Copy relocation is a hack to allow non-PIC object files to be linked with DSOs. And it is a bit dangerous hack because people don't usually understand the exact semantics of the copy relocation and can make an ABI-breaking change without knowing it. I described the problem here: https://github.com/llvm/llvm-project/blob/master/lld/ELF/Relocations.cpp#L517-L558

Copy relocation also wastes a little bit of resource because for each copy relocation we'll have two copies of the same piece of data in memory.

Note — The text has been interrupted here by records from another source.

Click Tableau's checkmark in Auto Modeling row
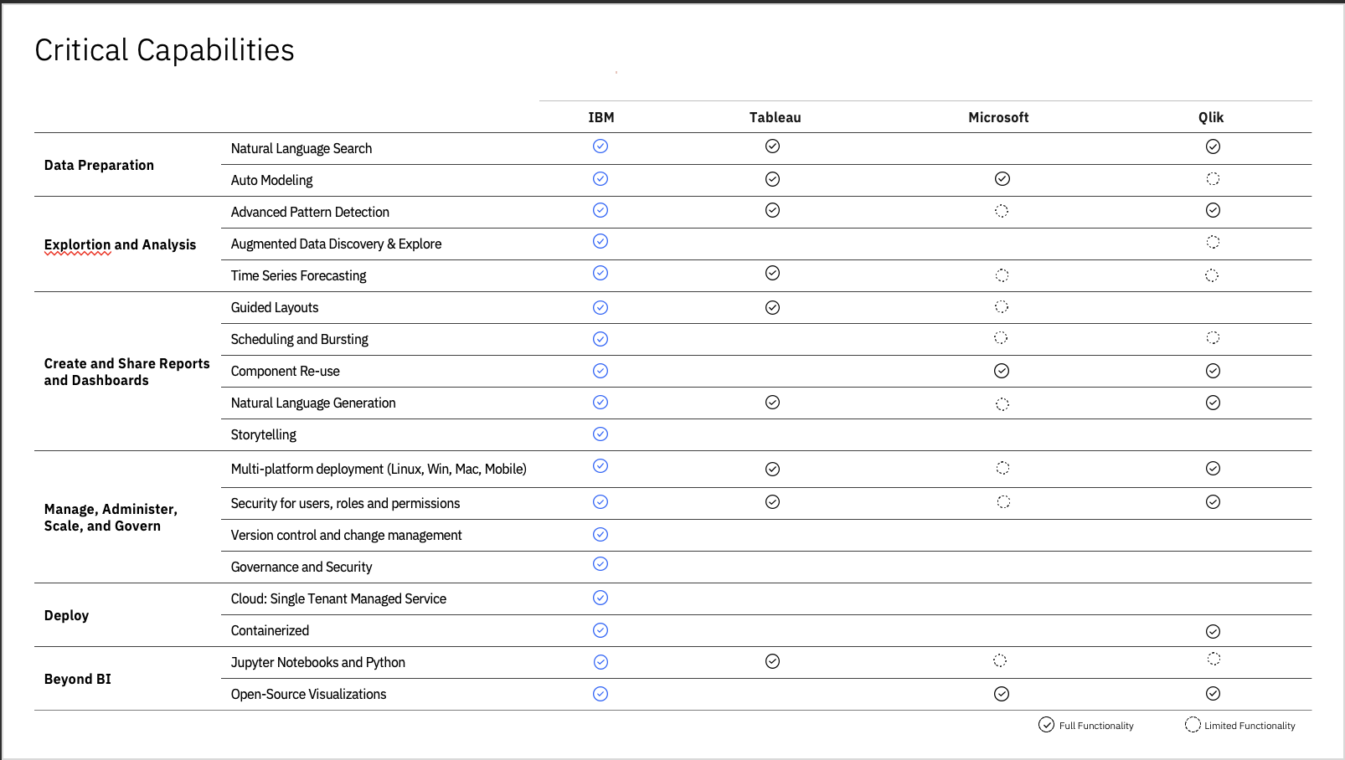1345x760 pixels. pyautogui.click(x=772, y=179)
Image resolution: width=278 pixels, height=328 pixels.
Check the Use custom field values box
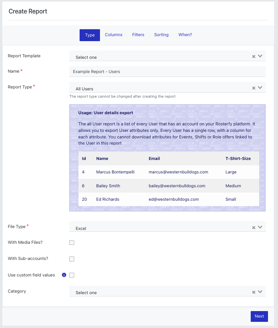tap(72, 275)
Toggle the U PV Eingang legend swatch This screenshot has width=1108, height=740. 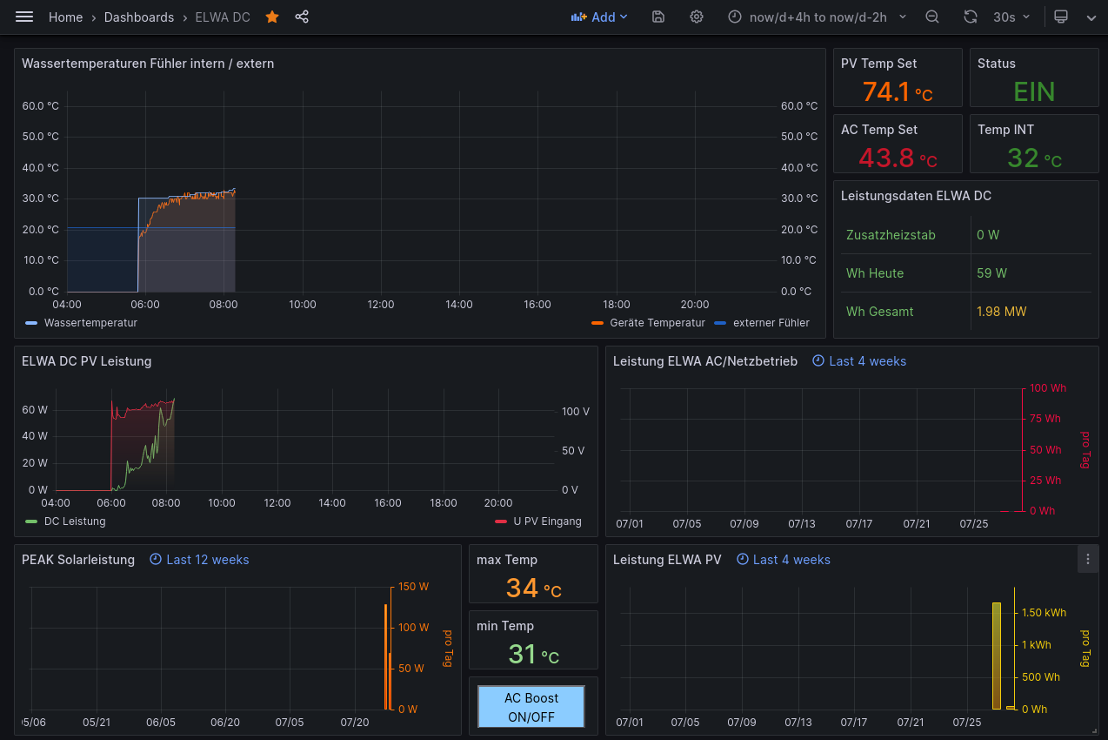click(x=501, y=521)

Therefore, I believe that we should in general avoid copy relocations. So I'm inclined to just tell users what to do to avoid copy relocations rather than silently working around and hiding the issue. All users have to do is essentailly recompile object files with -fPIC, and that shouldn't be too hard.

What do you think?

I would agree that, for other architectures, not supporting copy relocations for TLS makes sense, and a world without copy relocations would be good. However, at the end of the day, this is what the RISC-V toolchains out there currently rely upon, and it would be very sad to force an incompatibility, especially since -fPIC introduces extra indirection in many cases that aren't needed, in particular because code generation has to assume symbol preemption. It does seem at least however that -fPIE yields the saner IE model again for both LLVM and GCC.... which begs the question why, as PIE vs non-PIE makes absolutely zero difference to the TLS addresses and semantics. I haven't yet found a discussion as to why this decision was made; the comment in the GCC source was the only reference I could even find that acknowledged this would require copy relocations. Ultimately, Clang+LLD can't currently be used to build FreeBSD as a result of this (nor can GCC+LLD), and telling people they can't use the default compiler mode that has always worked doesn't seem like the right answer; either LLVM and GCC need to stop forcing TLS copy relocations for position-dependent executables, or we need to support it here in LLD (or both...).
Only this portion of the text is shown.